* [Input data]
>>>

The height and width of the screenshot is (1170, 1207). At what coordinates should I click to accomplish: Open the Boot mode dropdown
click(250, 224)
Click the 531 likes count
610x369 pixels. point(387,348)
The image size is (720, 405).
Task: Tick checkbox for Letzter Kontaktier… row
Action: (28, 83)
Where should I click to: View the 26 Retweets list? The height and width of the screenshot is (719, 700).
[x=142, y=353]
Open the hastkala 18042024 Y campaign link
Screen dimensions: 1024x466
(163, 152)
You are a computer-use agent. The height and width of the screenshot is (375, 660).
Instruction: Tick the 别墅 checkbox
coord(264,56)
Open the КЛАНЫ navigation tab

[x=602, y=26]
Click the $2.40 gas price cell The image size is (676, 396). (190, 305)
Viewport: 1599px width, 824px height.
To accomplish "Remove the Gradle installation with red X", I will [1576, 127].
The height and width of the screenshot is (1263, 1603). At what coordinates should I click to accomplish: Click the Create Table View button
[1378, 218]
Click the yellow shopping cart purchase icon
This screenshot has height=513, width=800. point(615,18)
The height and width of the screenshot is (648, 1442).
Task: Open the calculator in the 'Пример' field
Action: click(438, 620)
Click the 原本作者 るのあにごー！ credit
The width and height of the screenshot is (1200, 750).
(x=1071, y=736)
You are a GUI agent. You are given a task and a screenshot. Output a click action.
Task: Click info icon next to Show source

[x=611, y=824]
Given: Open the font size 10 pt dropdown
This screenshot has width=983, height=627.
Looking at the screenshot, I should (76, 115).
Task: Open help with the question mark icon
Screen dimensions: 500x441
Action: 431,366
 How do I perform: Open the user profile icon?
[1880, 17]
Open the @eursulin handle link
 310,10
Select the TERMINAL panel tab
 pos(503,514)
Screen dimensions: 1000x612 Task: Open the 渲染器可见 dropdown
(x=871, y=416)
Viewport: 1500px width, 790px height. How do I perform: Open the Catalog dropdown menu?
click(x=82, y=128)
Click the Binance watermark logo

<<<

* [What is needed] Show all lines in the preceding material that have "agent" in them.

* [Exercise answer]
You are a computer-use agent. The height and width of the screenshot is (375, 660).
You are a GUI agent. You are given a task and a screenshot. Output a click action.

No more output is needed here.